Scientific classification
- Kingdom: Plantae
- Clade: Tracheophytes
- Clade: Angiosperms
- Order: Austrobaileyales
- Family: Schisandraceae
- Genus: Kadsura
- Species: K. angustifolia
- Binomial name: Kadsura angustifolia A.C.Sm
- Synonyms: Kadsura guangxiensis S.F.Lan

= Kadsura angustifolia =

- Genus: Kadsura
- Species: angustifolia
- Authority: A.C.Sm
- Synonyms: Kadsura guangxiensis S.F.Lan

Species of flowering plant

Kadsura angustifolia is a species of flowering plant in the Schisandraceae family.

==Description==
Specimens of K. angustifolia are entirely smooth. The leaf stalks are 1-2 cm long. The leaves are narrow, elliptical, and measure 9-14 cm, and 2-5cm wide. They are papery in texture. The flower stalks are around 1cm in length, and the stalks on female flowers are longer than those on the male flower. The stalks on the fruits are around 4cm in length. The seeds are disc-shaped.

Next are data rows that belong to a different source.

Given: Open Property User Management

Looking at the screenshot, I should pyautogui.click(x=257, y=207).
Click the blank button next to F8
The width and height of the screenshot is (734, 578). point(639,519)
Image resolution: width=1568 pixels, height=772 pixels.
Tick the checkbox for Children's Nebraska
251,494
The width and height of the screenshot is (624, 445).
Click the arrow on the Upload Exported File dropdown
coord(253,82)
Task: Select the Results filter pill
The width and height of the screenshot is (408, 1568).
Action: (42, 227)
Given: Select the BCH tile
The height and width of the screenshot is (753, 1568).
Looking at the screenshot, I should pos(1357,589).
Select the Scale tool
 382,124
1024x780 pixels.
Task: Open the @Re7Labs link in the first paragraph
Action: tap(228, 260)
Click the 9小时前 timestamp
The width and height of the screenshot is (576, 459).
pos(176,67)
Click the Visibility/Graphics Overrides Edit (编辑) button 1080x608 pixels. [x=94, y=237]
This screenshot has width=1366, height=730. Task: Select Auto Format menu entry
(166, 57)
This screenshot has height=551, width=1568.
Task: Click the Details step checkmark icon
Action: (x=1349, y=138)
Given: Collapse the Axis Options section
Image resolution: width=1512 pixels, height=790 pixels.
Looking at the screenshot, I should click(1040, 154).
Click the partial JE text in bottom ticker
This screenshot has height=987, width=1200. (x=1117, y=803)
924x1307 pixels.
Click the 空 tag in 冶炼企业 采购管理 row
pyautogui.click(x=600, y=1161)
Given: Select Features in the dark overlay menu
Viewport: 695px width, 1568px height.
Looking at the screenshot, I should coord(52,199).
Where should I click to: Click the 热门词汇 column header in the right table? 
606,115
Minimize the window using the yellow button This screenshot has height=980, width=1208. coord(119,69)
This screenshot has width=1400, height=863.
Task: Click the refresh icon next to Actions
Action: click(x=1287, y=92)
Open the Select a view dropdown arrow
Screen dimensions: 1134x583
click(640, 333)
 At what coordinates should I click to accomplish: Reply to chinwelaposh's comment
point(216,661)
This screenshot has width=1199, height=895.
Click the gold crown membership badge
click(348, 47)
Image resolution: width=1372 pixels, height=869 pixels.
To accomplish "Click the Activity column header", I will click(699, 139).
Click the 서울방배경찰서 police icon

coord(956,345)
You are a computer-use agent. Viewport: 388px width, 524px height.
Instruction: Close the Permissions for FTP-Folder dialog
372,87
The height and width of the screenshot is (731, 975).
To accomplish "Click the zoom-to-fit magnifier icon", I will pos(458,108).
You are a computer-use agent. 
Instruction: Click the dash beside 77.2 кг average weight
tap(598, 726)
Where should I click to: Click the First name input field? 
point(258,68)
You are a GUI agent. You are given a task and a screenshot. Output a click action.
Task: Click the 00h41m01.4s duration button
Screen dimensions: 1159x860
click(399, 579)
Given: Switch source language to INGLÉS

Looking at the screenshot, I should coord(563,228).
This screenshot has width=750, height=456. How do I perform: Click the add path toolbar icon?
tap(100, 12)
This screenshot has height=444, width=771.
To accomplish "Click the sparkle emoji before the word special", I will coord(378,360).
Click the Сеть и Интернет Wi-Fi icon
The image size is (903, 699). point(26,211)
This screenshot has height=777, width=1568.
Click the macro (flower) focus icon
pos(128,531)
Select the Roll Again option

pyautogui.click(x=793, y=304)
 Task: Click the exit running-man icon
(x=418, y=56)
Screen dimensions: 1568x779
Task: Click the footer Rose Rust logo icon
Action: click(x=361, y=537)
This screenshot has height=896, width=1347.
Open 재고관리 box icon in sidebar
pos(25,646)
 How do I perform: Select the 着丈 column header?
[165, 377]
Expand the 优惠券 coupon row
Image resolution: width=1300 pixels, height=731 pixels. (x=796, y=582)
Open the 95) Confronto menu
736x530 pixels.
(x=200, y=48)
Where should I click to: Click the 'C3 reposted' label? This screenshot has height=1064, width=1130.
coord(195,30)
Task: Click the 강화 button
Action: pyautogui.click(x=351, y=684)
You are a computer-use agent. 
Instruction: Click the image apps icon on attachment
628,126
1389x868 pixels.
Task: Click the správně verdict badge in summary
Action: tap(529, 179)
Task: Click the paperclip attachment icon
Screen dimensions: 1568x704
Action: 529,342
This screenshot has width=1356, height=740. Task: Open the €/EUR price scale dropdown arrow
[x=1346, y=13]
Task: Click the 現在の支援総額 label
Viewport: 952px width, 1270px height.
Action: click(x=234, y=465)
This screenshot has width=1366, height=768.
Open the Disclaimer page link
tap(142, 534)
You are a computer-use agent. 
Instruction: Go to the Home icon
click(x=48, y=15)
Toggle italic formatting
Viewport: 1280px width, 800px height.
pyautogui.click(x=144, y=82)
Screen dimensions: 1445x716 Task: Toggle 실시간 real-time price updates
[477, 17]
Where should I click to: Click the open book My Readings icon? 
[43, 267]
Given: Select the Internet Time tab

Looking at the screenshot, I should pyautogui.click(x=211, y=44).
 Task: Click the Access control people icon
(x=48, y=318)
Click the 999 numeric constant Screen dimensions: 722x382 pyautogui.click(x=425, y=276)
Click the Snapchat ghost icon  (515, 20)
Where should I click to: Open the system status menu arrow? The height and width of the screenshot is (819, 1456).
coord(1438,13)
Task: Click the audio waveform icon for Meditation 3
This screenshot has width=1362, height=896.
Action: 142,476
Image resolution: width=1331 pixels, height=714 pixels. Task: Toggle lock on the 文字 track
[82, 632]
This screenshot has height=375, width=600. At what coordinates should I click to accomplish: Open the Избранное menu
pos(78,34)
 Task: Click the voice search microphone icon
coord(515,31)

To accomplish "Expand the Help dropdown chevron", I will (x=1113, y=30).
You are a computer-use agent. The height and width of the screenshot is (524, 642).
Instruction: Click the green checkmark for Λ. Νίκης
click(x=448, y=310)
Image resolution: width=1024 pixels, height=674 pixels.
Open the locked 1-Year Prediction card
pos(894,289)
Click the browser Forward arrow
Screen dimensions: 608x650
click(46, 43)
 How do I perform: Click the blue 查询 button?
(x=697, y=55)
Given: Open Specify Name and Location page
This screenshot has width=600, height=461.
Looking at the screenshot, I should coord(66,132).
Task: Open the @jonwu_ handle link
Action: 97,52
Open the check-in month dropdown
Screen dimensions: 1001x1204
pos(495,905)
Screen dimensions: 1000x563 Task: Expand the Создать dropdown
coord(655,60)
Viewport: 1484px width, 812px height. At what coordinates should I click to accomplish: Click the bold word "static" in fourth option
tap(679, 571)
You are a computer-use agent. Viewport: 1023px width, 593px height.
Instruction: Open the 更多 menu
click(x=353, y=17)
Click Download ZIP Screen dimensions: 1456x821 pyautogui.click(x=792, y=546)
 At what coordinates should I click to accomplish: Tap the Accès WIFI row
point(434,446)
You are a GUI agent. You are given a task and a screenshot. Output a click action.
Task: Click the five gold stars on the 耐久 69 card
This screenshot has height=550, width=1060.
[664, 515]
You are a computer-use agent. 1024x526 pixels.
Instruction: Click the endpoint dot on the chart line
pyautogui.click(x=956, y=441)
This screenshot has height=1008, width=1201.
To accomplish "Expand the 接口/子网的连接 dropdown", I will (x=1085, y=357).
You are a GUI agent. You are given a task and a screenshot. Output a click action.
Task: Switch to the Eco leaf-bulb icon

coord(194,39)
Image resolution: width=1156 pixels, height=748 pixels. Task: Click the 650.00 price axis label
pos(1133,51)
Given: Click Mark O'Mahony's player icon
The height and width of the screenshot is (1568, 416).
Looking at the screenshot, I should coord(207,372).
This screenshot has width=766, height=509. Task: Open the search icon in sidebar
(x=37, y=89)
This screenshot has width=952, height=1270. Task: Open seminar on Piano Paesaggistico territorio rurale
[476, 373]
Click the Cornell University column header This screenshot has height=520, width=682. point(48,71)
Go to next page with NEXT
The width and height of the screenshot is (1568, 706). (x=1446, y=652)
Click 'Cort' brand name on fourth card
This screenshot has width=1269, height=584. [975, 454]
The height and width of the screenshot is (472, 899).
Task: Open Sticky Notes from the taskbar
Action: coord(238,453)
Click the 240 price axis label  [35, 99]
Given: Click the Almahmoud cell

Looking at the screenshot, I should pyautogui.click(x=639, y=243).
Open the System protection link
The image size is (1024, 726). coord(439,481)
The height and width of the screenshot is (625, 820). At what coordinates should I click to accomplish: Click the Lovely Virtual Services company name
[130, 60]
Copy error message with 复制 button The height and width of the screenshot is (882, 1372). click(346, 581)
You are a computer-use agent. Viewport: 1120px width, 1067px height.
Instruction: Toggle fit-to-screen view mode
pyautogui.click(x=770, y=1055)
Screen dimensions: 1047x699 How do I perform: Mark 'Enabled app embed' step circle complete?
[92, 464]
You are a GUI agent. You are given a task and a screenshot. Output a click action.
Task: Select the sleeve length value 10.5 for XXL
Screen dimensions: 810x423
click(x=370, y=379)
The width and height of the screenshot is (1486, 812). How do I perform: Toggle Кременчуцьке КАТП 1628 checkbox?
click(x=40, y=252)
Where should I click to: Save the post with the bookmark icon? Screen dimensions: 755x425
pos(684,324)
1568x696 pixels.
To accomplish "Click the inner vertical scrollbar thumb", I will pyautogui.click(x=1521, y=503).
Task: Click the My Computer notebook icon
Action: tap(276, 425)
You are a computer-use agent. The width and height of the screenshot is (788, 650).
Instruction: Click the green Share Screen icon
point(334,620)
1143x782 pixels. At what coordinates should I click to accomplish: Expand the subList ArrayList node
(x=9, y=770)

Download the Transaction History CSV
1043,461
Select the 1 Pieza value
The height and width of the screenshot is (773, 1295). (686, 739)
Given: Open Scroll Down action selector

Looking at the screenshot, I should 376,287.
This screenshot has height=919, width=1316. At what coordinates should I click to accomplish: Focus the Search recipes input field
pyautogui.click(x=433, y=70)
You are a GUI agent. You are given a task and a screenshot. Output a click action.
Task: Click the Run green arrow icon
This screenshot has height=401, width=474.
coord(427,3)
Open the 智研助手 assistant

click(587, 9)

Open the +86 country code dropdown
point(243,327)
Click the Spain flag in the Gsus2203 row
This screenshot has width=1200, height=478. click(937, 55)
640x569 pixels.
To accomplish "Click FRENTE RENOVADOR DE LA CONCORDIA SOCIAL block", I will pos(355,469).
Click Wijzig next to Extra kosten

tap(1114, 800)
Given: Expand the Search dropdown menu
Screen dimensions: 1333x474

The carpels and foliage of K. angustifolia differ from those of the other species of its genus, such as Kadsura heteroclita.

==Distribution==
The species is found in the wet tropical forests of Guangxi and northern Vietnam, at elevations from 900 to 1800m.

==Uses==
K. angustifolia is used in medicine.